◆ **SHORT TASK**:
Copy out the items below word for word, from the very first line down through the line containing "pyautogui.click(x=518, y=52)".

** START SUPPLIED ENTRIES **

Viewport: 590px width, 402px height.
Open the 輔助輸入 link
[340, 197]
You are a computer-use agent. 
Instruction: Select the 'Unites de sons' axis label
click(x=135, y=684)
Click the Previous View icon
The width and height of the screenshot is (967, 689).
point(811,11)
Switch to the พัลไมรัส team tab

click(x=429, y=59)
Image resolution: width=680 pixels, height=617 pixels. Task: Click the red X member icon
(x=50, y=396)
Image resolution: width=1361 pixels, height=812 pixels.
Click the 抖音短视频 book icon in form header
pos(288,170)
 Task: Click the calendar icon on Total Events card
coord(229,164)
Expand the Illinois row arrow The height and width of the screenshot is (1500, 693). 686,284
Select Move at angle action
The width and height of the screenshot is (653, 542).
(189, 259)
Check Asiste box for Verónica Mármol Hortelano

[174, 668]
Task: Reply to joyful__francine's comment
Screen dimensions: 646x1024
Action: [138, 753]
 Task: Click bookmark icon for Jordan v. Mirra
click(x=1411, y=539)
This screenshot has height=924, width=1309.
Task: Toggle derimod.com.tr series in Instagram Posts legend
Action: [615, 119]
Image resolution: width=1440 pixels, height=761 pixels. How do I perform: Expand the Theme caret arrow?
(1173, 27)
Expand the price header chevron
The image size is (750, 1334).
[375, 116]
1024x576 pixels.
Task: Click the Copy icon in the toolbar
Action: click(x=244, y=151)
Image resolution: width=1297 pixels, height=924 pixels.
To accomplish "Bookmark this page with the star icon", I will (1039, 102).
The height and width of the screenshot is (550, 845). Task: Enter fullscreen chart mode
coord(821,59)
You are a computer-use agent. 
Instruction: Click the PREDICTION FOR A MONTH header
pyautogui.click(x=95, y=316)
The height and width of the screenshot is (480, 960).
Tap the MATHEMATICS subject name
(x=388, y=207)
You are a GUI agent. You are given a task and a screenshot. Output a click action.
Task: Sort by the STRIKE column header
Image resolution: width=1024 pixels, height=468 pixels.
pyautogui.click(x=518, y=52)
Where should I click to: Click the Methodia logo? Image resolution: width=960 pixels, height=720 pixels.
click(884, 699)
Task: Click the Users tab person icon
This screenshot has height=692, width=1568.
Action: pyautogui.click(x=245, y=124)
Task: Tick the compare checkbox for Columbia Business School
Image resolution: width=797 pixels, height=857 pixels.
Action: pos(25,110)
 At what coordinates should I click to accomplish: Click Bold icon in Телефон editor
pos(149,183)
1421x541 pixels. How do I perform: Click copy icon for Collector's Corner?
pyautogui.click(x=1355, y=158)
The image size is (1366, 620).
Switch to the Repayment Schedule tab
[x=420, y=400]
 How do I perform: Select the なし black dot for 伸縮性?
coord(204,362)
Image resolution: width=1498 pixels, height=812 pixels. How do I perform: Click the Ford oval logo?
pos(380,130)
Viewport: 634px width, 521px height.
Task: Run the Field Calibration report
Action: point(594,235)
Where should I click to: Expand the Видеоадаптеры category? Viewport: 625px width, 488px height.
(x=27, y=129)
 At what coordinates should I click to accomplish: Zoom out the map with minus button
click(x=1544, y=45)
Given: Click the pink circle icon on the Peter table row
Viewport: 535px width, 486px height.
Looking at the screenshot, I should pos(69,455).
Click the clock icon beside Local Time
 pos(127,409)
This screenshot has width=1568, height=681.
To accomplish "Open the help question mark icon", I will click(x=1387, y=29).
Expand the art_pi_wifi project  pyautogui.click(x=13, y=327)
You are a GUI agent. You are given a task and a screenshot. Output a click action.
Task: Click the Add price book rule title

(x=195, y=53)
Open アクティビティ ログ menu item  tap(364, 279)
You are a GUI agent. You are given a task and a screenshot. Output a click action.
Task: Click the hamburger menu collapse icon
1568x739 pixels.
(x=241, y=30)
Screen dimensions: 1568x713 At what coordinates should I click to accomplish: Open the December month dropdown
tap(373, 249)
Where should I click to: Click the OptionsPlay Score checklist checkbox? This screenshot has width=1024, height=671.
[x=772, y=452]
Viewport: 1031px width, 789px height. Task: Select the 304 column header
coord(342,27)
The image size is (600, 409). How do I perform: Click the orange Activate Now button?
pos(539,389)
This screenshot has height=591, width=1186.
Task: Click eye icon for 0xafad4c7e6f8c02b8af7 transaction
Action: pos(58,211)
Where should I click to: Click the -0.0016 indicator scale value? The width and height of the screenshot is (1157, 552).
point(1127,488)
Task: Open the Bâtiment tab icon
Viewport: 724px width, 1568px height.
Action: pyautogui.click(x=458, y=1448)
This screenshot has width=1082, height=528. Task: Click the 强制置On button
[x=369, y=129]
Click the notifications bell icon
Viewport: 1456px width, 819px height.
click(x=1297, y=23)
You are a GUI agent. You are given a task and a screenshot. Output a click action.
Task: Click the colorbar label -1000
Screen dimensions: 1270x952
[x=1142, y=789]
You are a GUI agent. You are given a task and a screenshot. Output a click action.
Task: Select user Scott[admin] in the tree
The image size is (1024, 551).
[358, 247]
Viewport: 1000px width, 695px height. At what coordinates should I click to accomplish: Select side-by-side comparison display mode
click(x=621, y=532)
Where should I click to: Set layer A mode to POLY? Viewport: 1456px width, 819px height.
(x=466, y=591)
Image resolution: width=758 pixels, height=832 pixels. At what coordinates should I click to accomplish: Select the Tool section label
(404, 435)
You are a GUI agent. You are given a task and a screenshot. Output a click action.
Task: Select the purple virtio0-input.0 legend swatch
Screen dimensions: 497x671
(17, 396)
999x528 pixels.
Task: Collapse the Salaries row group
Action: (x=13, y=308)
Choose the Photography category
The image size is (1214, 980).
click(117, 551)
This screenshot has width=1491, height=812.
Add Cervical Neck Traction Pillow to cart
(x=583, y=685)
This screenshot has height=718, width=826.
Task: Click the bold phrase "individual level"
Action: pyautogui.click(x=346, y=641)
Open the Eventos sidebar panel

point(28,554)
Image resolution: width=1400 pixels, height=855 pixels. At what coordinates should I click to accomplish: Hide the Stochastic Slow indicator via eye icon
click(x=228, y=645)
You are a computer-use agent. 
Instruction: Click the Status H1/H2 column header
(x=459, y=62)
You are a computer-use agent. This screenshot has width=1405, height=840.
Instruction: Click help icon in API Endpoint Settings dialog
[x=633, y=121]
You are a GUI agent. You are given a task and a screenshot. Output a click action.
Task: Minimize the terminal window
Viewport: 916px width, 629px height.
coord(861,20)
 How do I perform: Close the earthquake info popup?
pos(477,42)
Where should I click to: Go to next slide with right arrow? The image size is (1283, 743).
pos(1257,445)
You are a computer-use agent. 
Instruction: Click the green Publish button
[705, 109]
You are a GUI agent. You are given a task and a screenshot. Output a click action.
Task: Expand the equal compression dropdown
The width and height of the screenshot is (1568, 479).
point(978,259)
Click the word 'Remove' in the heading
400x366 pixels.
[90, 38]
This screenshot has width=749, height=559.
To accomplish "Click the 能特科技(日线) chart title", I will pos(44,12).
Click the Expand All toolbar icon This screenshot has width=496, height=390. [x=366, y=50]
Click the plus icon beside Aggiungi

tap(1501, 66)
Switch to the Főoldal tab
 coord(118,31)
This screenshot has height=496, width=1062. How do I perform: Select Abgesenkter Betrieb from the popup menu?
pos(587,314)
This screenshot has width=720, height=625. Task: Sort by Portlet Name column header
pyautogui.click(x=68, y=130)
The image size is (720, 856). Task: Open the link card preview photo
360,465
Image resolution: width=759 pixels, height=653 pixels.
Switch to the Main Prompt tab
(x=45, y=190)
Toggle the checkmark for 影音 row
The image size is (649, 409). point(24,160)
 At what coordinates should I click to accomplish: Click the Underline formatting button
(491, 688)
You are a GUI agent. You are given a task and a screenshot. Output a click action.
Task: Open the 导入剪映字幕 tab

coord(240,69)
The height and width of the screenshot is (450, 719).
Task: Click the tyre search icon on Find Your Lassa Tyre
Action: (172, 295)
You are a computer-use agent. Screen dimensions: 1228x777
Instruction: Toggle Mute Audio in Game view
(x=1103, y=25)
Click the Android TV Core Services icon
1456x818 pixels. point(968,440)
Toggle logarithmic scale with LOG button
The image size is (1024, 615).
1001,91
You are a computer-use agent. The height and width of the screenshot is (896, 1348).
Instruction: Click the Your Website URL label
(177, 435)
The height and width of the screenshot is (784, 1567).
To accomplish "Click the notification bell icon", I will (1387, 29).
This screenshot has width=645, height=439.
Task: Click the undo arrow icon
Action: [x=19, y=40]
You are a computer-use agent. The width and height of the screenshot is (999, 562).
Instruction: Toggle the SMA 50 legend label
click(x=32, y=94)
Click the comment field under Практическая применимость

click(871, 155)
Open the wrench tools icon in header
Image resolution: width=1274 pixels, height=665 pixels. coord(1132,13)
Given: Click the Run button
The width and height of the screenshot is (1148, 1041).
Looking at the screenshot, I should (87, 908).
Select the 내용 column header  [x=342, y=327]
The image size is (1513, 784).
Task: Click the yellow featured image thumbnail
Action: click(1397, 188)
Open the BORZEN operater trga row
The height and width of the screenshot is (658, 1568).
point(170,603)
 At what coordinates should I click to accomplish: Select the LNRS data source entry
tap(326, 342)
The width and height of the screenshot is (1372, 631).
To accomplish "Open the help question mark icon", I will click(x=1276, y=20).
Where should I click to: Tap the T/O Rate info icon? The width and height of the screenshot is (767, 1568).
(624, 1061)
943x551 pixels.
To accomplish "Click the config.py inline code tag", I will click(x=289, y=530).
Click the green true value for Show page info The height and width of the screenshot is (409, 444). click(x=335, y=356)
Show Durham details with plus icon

** END SUPPLIED ENTRIES **

◆ **ANSWER TO THE PROBLEM**:
Viewport: 590px width, 402px height.
Open the 輔助輸入 link
[340, 197]
You are a computer-use agent. 
Instruction: Select the 'Unites de sons' axis label
click(x=135, y=684)
Click the Previous View icon
The width and height of the screenshot is (967, 689).
point(811,11)
Switch to the พัลไมรัส team tab

click(x=429, y=59)
Image resolution: width=680 pixels, height=617 pixels. Task: Click the red X member icon
(x=50, y=396)
Image resolution: width=1361 pixels, height=812 pixels.
Click the 抖音短视频 book icon in form header
pos(288,170)
 Task: Click the calendar icon on Total Events card
coord(229,164)
Expand the Illinois row arrow The height and width of the screenshot is (1500, 693). 686,284
Select Move at angle action
The width and height of the screenshot is (653, 542).
(189, 259)
Check Asiste box for Verónica Mármol Hortelano

[174, 668]
Task: Reply to joyful__francine's comment
Screen dimensions: 646x1024
Action: [138, 753]
 Task: Click bookmark icon for Jordan v. Mirra
click(x=1411, y=539)
This screenshot has height=924, width=1309.
Task: Toggle derimod.com.tr series in Instagram Posts legend
Action: [615, 119]
Image resolution: width=1440 pixels, height=761 pixels. How do I perform: Expand the Theme caret arrow?
(1173, 27)
Expand the price header chevron
The image size is (750, 1334).
[375, 116]
1024x576 pixels.
Task: Click the Copy icon in the toolbar
Action: click(x=244, y=151)
Image resolution: width=1297 pixels, height=924 pixels.
To accomplish "Bookmark this page with the star icon", I will (1039, 102).
The height and width of the screenshot is (550, 845). Task: Enter fullscreen chart mode
coord(821,59)
You are a computer-use agent. 
Instruction: Click the PREDICTION FOR A MONTH header
pyautogui.click(x=95, y=316)
The height and width of the screenshot is (480, 960).
Tap the MATHEMATICS subject name
(x=388, y=207)
You are a GUI agent. You are given a task and a screenshot. Output a click action.
Task: Sort by the STRIKE column header
Image resolution: width=1024 pixels, height=468 pixels.
pyautogui.click(x=518, y=52)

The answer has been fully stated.